After Moore secured the injunction last week to block the Caricom-supervised recount, Caricom Chairperson, Barbados Prime Minister, Mia Mottley said, “it is clear that there are forces that do not want to see the votes recounted for whatever reason. Any Government which is sworn in without a credible and fully transparent vote count process would lack legitimacy.”

In the wake of international condemnation and threat of sanctions by the United States, Britain, Canada and the European Union if the March 2, 2020 general and regional elections are not seen as credible and transparent, President Granger Friday night said he was committed to a clean electoral process. “I have maintained that the electoral process must be credible. Free and fair elections are essential to representative democracy.”

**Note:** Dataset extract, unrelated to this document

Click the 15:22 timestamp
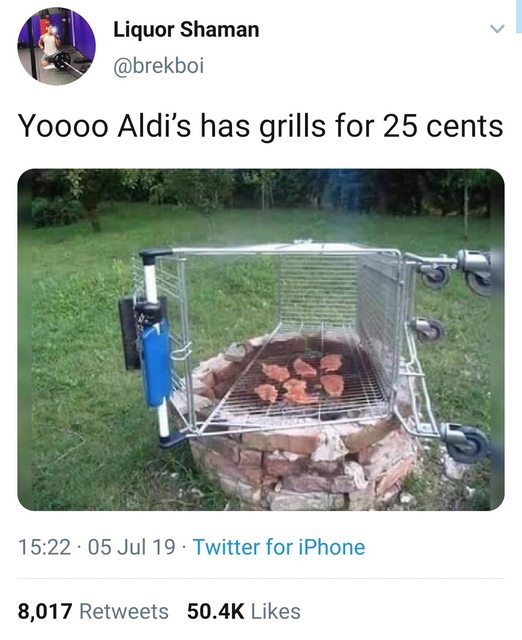 coord(44,547)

Caricom has said that it is on standby to help Guyana, even as international pressure mounts on GECOM and the Granger-led administration to ensure every vote is counted so that people perceived as involved in electoral fraud are not punished and Guyana is not isolated.

The Roman Catholic Bishops in the Caribbean, eminent international statesman, Sir Shridath Ramphal, the African Cultural and Development Association (ACDA) and former Foreign Minister Rudy Insanally have all called for the political crisis to be resolved.